### [阅读文本]
有人提倡读经,鲁迅讽刺道,翻阅府县志书,“可惜男的孝子和忠臣也不多的,只有节烈的妇女的名册却大抵有一大卷以至几卷。孔子之徒的经,真不知读到那里去了;到是不识字的妇女们能实践。”鲁迅认为,中国文人虽挂孔子的招牌,其实是庄生的弟子:“此亦一是非,彼亦一是非”,使得中国不但没有坚信和殉道精神,而且使文人们毫无特操,名实不副,趋炎附势。

中国文人“祭神如神在”的似信非信、亦信不信的信仰特点,使得信仰有时就像做买卖,像押宝。于是,一个人可以兼信几种相互对立的宗教。中国文人要入世做一点事、干一番事业的时候,似乎自己已成了儒家的信徒,“天之将降大任于斯人也”;但是一旦碰壁遇难受挫折,就会逃到道家的怀抱中,以为世事无一可为,不如到山水林木中,以闲适为格调,静静地在自然的真气中消融了己身,或者到山中烧炼金丹大药,追求长生久视,或者遁入空门,出家当和尚。事实上,中国文人除了信儒崇道之外,许多人在其一生中对各种宗教、学派都有所触及,包括道教和佛教等等,而且经常从一种转向另一种并将之混淆在一起。明末入华的传教士利玛窦对此感到惊讶和愤慨,他认为中国文人“本想信奉所有的教义,最终却导致无法信仰任何一种宗教了,因为没有任何一种是他们衷心信仰的。”从根本上说,这种信仰特点表明了中国文人将伦理实践看得高于宗教以及鬼神的存在等问题,此之谓“救人一命,胜造七级浮屠”。

中国文人那种似信非信的信仰特点,是很“辩证”的,就是对任何宗教、学派不绝对肯定,也不绝对否定。他们反对盲从,对任何宗教狂热都表现出一种极大的不信任,但也反对绝对地抹煞,认为应该从无论哪种宗教、学派中吸取应该吸取的东西。这就造成了中国文人对相互矛盾、对立的学派和宗教进行兼容并包、折中调和的文化品格。中国的“愚民”与中国文人还有所不同,容易为“邪教”所迷惑而表现出一种宗教狂热和殉道精神。这最早可以追溯到墨家,“墨子服役者百八十人,皆可使赴火蹈刃,死不旋踵”,秦汉以后,墨家失传,但一些游侠进入民间,其言必行,其行必果,勇于殉道和赴死。

### [材料]

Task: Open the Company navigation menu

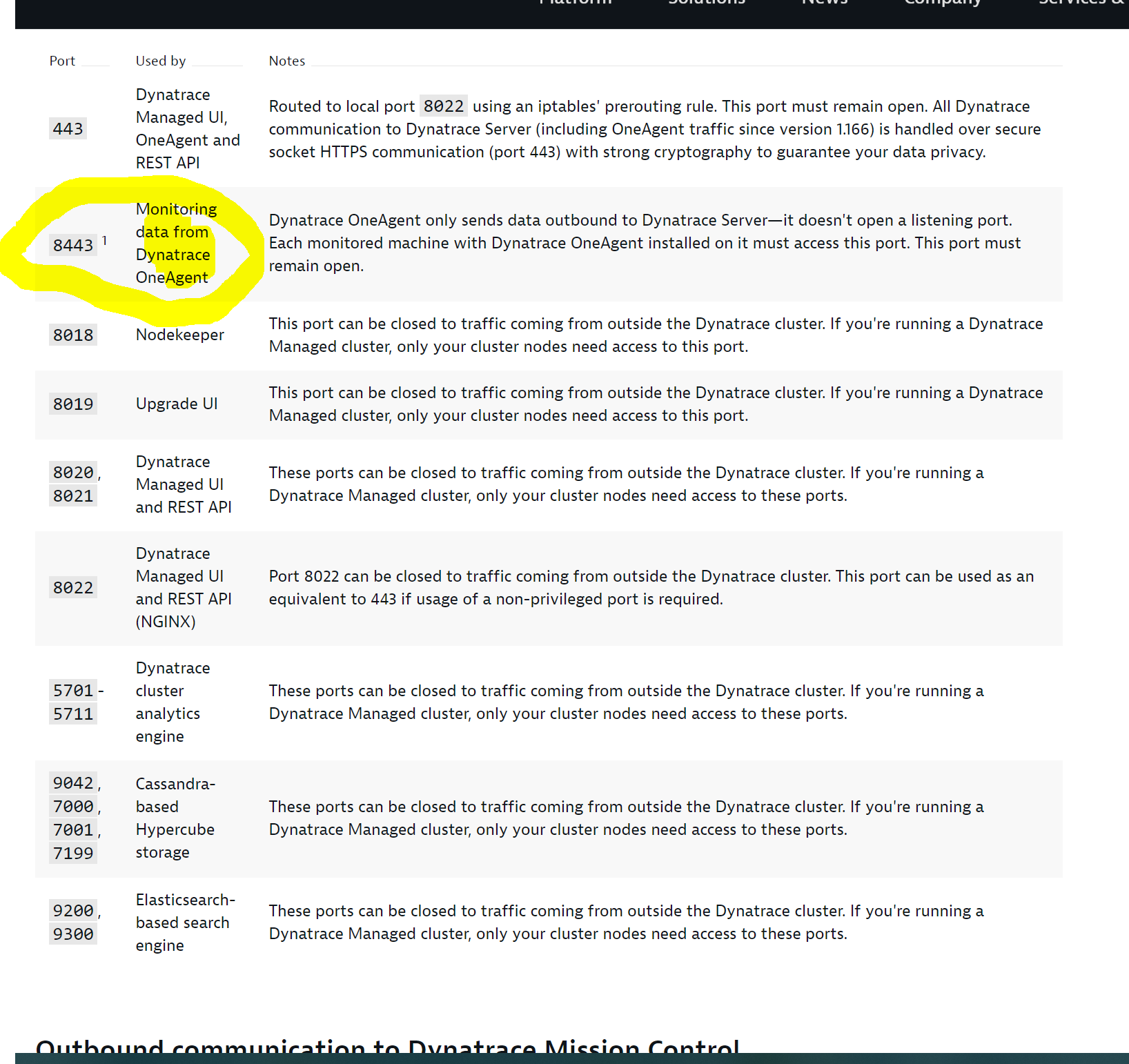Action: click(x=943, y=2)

--

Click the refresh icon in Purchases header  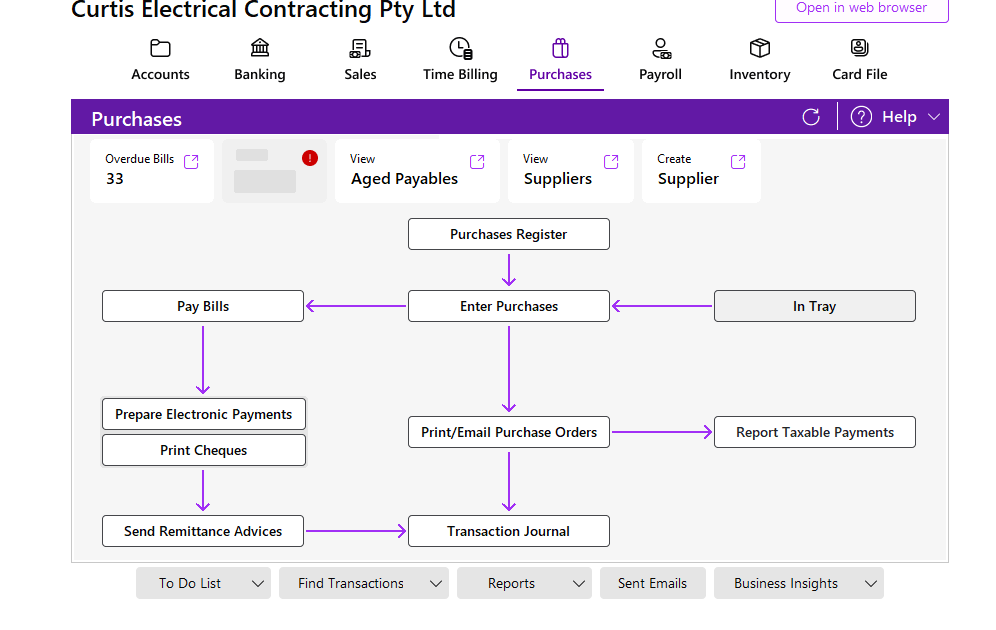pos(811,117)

### [任务]
1. 在谈中国文人信仰的文章中,哪位明末入华的传教士对中国文人兼信多种宗教感到惊讶和愤慨?
2. 请把谈中国文人信仰的文章接着写下去。

### [答案]
1. 利玛窦。

2.
此后,农民大规模的起义和造反大都具有一种宗教狂热,一些文人也借宗教去召集并凝聚“愚民”。章太炎就认为,黄巾道士,远出巫师,近法墨翟。一直到太平天国和义和团,农民还在借宗教和法术起事,并且表现出极大的宗教狂热和殉道精神。太平天国的英雄们“以人众为技,以敢死为技”;而义和团的拳民们则敢于以肉体去面对洋枪洋炮,因为他们自以为能降神附体,排刀排枪。中国文人虽然对“愚民”的这种狂热和殉道精神不信任,而且认为这种狂热会危害良好的伦理系统和社会秩序,但是,只要“愚民”的狂热受到限制,不危害社会秩序,而且还有利于家国的安定,那么,中国文人也会予以某种肯定。

“李明神父对于士大夫们前后不一的行为感到某种程度的惊讶。这些无神论者以‘新学’(理学)的名义批判了迷信,但却像平民百姓一样跪拜偶像。他们有时也确实会轻信自己在一般情况下要谴责的东西。但他们平时的行为则可以通过他们对严守仪礼以及他们不知道神鬼存在于哪里的犹豫不定的态度来解释。神鬼可能存在,但也可能不存在。在考虑之中,最好的办法是小心谨慎并按陈习行事。”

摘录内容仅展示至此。